Digital statt Papier

Anlagenbauer und Betreiber stehen mit der großen Anzahl der in der Anlage eingesetzten Komponenten und bei deren Dokumentation vor einer doppelten Herausforderung: Das Erfassen aller notwendigen Dokumente bis zur Inbetriebnahme und deren Pflege im laufenden Betrieb. Bedeutend weniger Aufwand könnte anfallen, wenn sich die Engineering-Werkzeuge die zur Planung und Dokumentation erforderlichen Komponenten-Daten direkt von IT-Portalen ihrer Hersteller runterladen könnten.

Bild: mch67 / Fotolia.com

Oft besteht eine Anlage der Prozessindustrie aus mehreren Hundert bis zu mehreren Tausend Messstellen. Und jede muss dokumentiert werden. Im Papierformat angelieferte Dokumente müssen beim Anlagenbetreiber gesammelt, gesichtet, geprüft, sortiert und dann natürlich sinnvoll zur Verfügung gestellt werden. Viele Komponenten zur Mess-, Steuer- und Regelungstechnik (MSR) werden in identischer Art in manchen Anlagen mehrfach, oft sogar hundertfach eingebaut. Damit wird auch die Dokumentation dazu hundertfach angeliefert. Wo man an der einen Stelle kopiert, um die Dokumentation in verschieden Bereichen der Anlage im schnellen Zugriff zu haben, wird an anderer Stelle entsorgt und das im großen Stil.
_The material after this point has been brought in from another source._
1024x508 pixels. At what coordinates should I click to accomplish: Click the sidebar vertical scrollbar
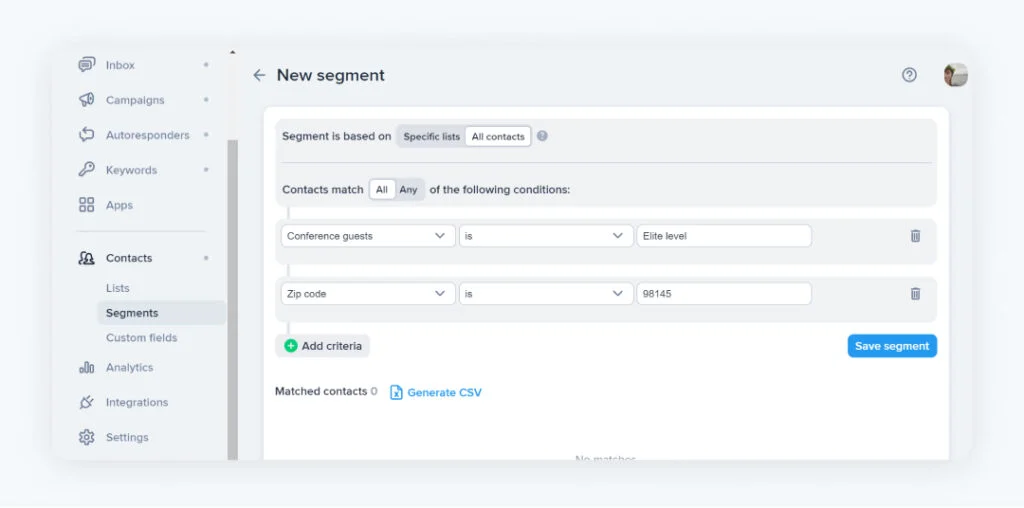[233, 300]
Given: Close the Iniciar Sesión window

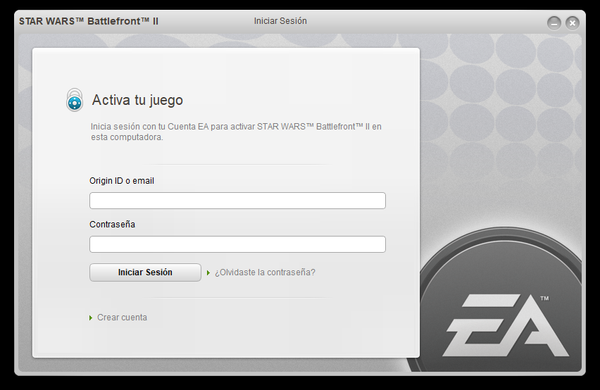Looking at the screenshot, I should (572, 23).
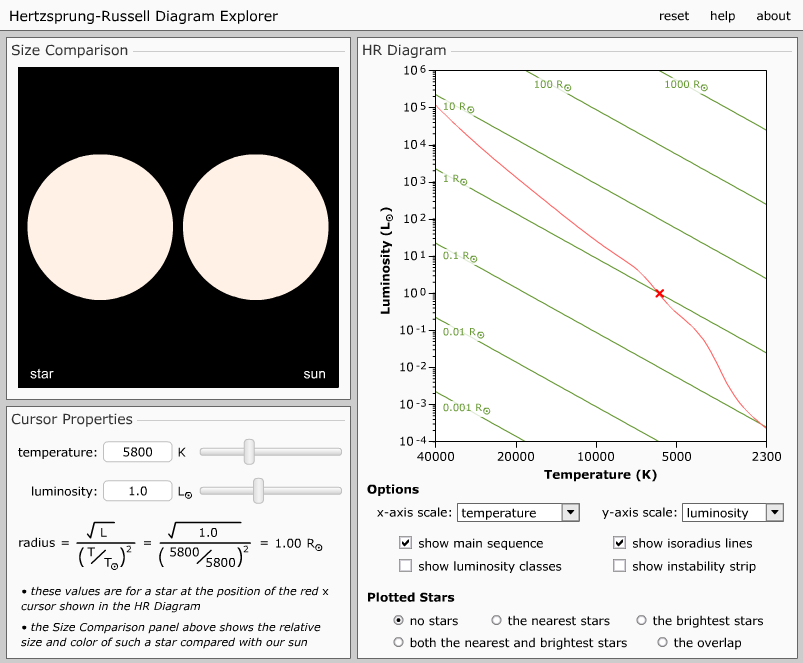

Digitale Dokumentation kann hier die Lösung sein, und zwar idealerweise so, dass die Informationen der Herstellerportale direkt ins Engineering-Tool integriert werden.

Die noch häufig verwendeten Lösungen zur digitalen Dokumentation könnten der Grund sein, warum sich ‚digital‘ bislang noch nicht überall durchgesetzt hat. Sowohl die Lieferung von Daten per CD als auch der Zugriff via Internet bringen Nachteile und Schwierigkeiten mit sich. Dokumentations-CDs werden in der Regel manuell erstellt. Oft werden aus dem System des Lieferanten all die Dokumente, die zu einer bestimmten Lieferung gehören, von Hand auf eine CD kopiert. Diese Tätigkeit braucht Zeit und oft kommen die CDs mit der wichtigen Dokumentation deshalb zeitversetzt zu den Hardware-Komponenten beim Kunden an. Ein weiterer Nachteil: Die Dokumente auf der CD sind statisch. Stellt der Hersteller seine Informationen per Internet zur Verfügung, entfällt dieser Zeitverzug.

Erheblicher Zeitaufwand

Dennoch ist der Zeitaufwand zur Datenbeschaffung nicht unerheblich. Zum Suchen der Dokumentation müssen unter Umständen die einzelnen Webseiten des Herstellers aufgerufen und vielstellige Seriennummern eingegeben werden, das Risiko von Tippfehlern natürlich inklusive. Gefährlich kann es vor allem dann werden, wenn durch eine falsche Eingabe die Dokumentation eines ähnlichen Gerätes gefunden wird und der Fehler nicht auffällt. Außerdem muss die aufwendige Suchprozedur unter Umständen für jedes eingebaute Gerät wiederholt werden. Egal ob die Daten per CD oder Internet beschafft werden, jedes Dokument muss dann noch mit der jeweiligen Komponente im Engineering-Werkzeug verknüpft und an passender Stelle abgelegt werden.

Zugriff auf das Portal

In der Entwicklungssoftware wurden meist während der Planungsphase MSR-Komponenten bereits mit verschiedenen Daten erfasst. Zeit sparen könnten Anlagenbauer, wenn zur jeweiligen Komponente direkt aus der Konstruktonssoftware Daten beim Lieferanten abrufen werden könnten. Der Automatisierungsanbieter Rösberg hat in seinem System Prodok für Prozessleittechnik und Computer Aided Engineering eine entsprechende Lösung integriert. Wo die Seriennummer bereits erfasst ist, lässt sie sich zur Suche nutzen, anderenfalls kann sie in die Suchmaske eingegeben werden und wird von dort direkt ins Engineering-Tool übernommen.

Mit einem Klick auf den Button ‚Portal‘ verknüpft sie das System automatisch mit beim Lieferanten verfügbaren Dokumenten. In der Regel sind das zum Beispiel Betriebsanleitungen – und zwar passend zur jeweiligen Gerätevariante und Treiberversion – Werkstoffzeugnisse, Kalibrierprotokolle, Zulassungen wie WHG oder SIL, Konformitäts- und ATEX-Bescheinigungen oder Parameterprotokolle. Damit die Verknüpfung funktioniert, muss der Gerätelieferant diese Informationen in einem entsprechenden Portal zur Verfügung stellen. Die Schnittstellen zwischen dem System und den Herstellerportalen müssen dafür sowohl Herstellern als auch dem Lösungsanbieter bekannt sein, damit sich diese Verknüpfung einfach realisieren lässt.